Biopython uses Travis for its builds. Travis is a rather nice public continuous integration server that integrates with Github, where the Biopython source code lives. You provide a well-named build script in your source tree and Travis monitors your repository for changes. It was easy enough to incorporate the coverage tool, but Travis didn't provide a good mechanism for reporting. The simplest thing, I decided, was to use a script to automatically upload a file back to Github. I jumped through several more hoops to get this working - authentication, permissions - and today I find, first, that Github is deprecating file uploads and, second, that Travis is supporting a new artifact system . So I think most of that work is out the window.

Bother.

So I'll have to rework some of that. Nonetheless, the coverage effort gave me some interesting results. Biopython consists of 298 source files comprising 39,805 statements. Automated unit tests covered all but 12,499 of those statements, for a coverage percentage of 69%. 33 files (11%) had no coverage at all, while 60 files (20%) were fully covered. Based on these numbers, Biopython has at this moment an almost acceptable level of coverage, as it is a truism in the software development world that coverage rates above 70% tend to lead to diminishing returns of value.

However, as a code library, Biopython is free from the problems of automated user interface testing, which is one of the more difficult areas of automated testing. For this reason, one might expect a somewhat higher coverage rate. There is reason to suspect, however, that as time goes by, the percentage will go higher. An examination of some of the source files with zero coverage reveal deprecation warnings, i.e. indications to the user that the module in question should not be used for new development. At some point it is to be assumed that these files will no longer be part of Biopython, which will drive the code coverage percentage upwards.
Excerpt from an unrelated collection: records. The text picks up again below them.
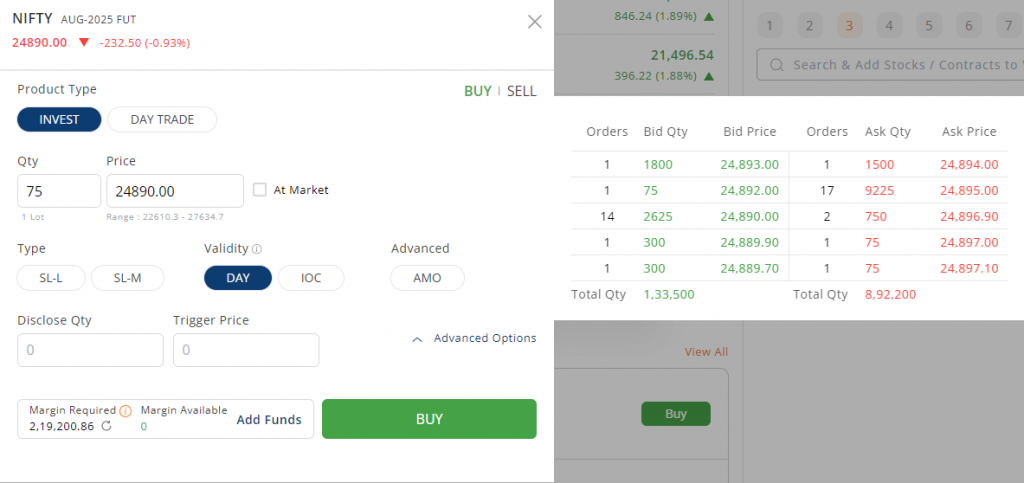Open the View All link
This screenshot has width=1024, height=483.
706,352
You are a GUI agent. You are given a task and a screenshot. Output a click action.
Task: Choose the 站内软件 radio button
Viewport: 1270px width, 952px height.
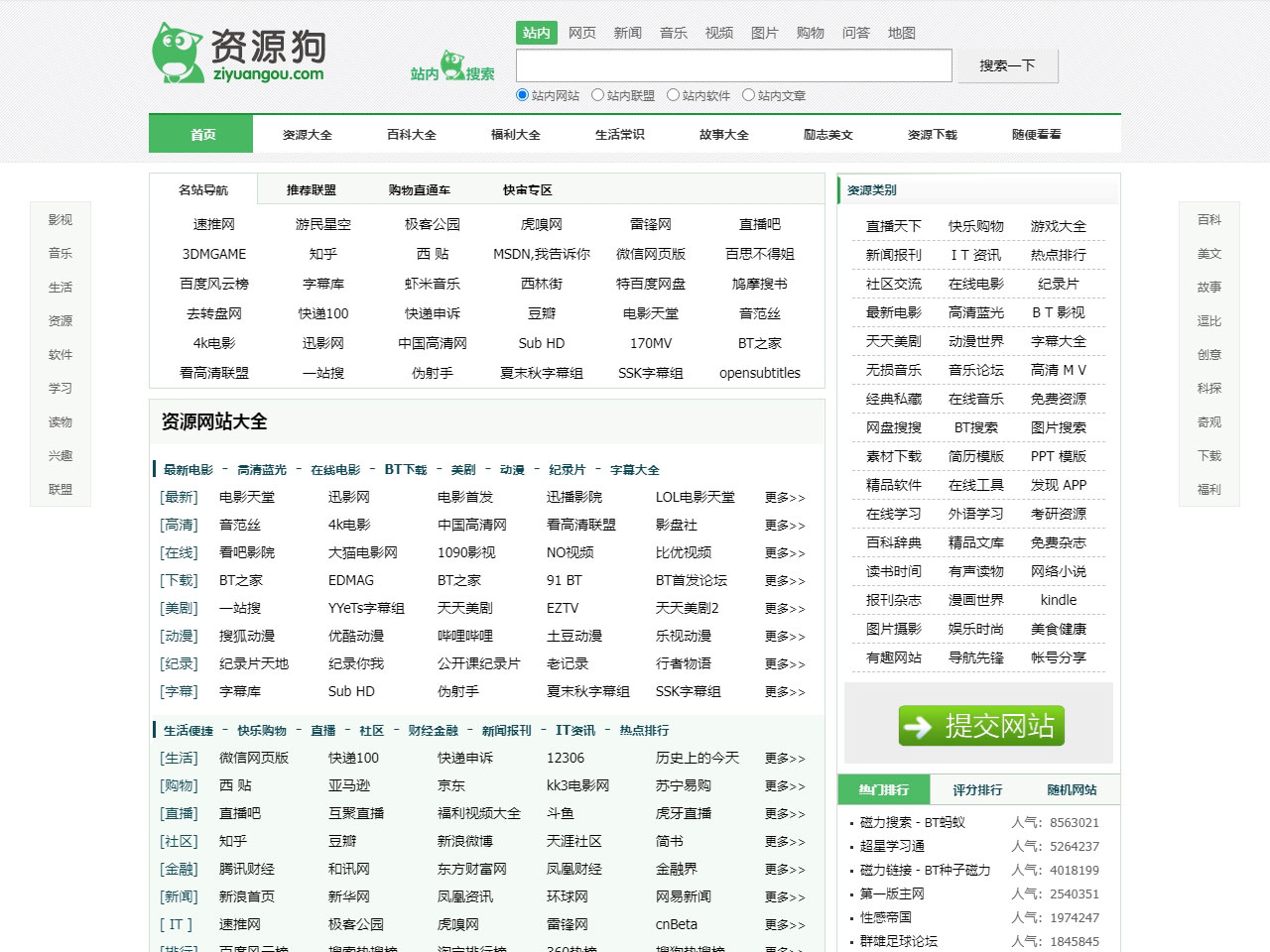click(x=673, y=95)
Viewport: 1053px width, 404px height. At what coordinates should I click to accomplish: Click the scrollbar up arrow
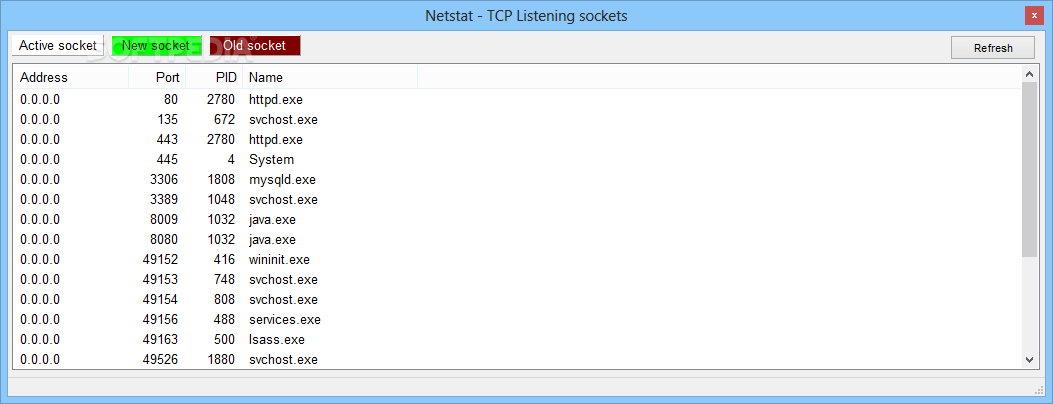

The introduction of a code coverage measuring tool to the Biopython build process is an important step, but only a first one. The code coverage tool selected is particular to Python, while a certain amount of the Biopython source code is written in C, a much more difficult language to instrument even for automated unit testing, much less code coverage reporting on that testing. However, useful work could be done in attempting to add this coverage. The techniques used here only monitor statement counts – perhaps branching counts would be a valuable addition. Biopython also has many dependencies on third-party products, some of which are installed during unit testing and some are not. Tests around these integration packages might prove useful. Finally, some work could be done on analyzing differences in builds, sending out alerts to interested parties if a given build should have a sudden drop in the code coverage percentage, for example.

Code coverage is a useful tool for long-running projects. Hopefully some of this effort will make it into the main Biopython codebase!